What型教育の弊害のひとつとして挙げられるのが、特に試験対策においては、「与えられた問題で100点満点を取る」ことがひとつの究極の目標になっているということです。ここには2つの大きな根本的問題があります。一つ目は与えられた問題を「ありき」として、問題そのものが間違っているということを疑う癖がなくなってしまうことです。そして2つ目の問題は、「満点が存在する」という意識が根付いてしまうことです。
これをイメージで示したのが下図です。

 

 

What型のそのままくんは100点を取った途端に安心して思考停止し、それ以上の努力をやめてしまいますが、Why型のなぜなぜくんにはもともと「満点」という概念が存在しませんから、100点を取ったら次は200点、さらに300点と、問題そのもののハードルを上げながらそれをクリアすることによって常にレベルを上げようという意図が働いているのです。

 

まず答案用紙を破り捨てよ

 

では、これまでのWhat型に見られた上述の2つの「悪癖」から脱するにはどうすればよいか?
まずは与えられた問題が必ずしも正しいものではないということを疑ってかかるということです。
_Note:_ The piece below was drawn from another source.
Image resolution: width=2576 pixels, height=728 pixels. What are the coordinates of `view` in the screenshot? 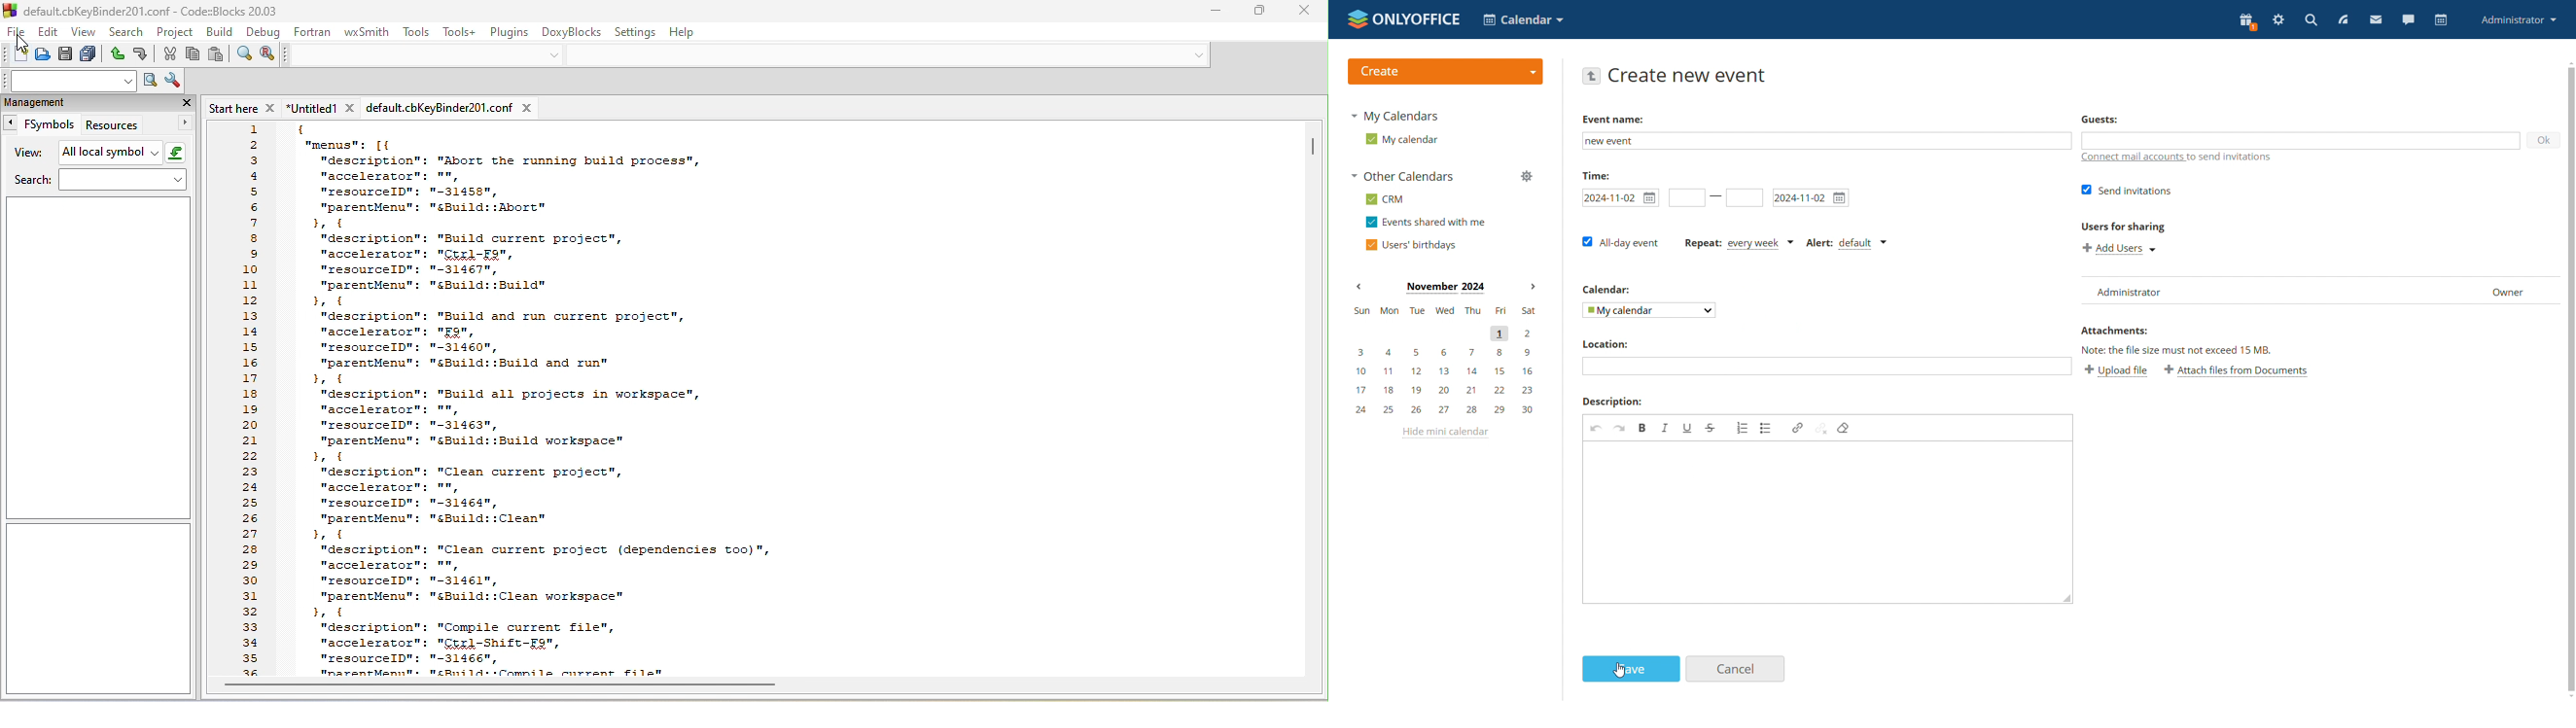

言い方を換えれば、「これを解いてください」と渡された答案用紙をもらったら、「さあ、この問題で100点を取るぞ!」と解き始めるのではなく、「そもそも解くべき問題はこれでよかったのか?」と考えてみることです。例えばトレーニングのカリキュラムについて上司から「○○コースのやり方を考えて」と言われたら、即座にその「What」を信じて講師(Who)、会場(Where)、時間(When & How long)といった具体的実行手段を最適にすることを考えるのではなく、なぜ(Why)そのトレーニングが必要なのか、そもそもWhatとしての○○コースはそれでよいのか、もっと適切なコースがあるのではないかと、与えられた問題自体を疑っていくことが重要です。
そう考えれば、Why型のなぜなぜくんにとって「満点」は存在せず、常にそれを上回るモチベーションが沸くというイメージを理解してもらえるのではないでしょうか。先のグラフで示したように、Why型思考に「満点」は存在しません。つまり、「これでできた!」というスッキリした状態があるというよりは、常に「もっと良い答えがあるのではないか?」とモヤモヤが続くことになります。Why型思考の実践には、常にこのモヤモヤ感に耐える必要があるのです。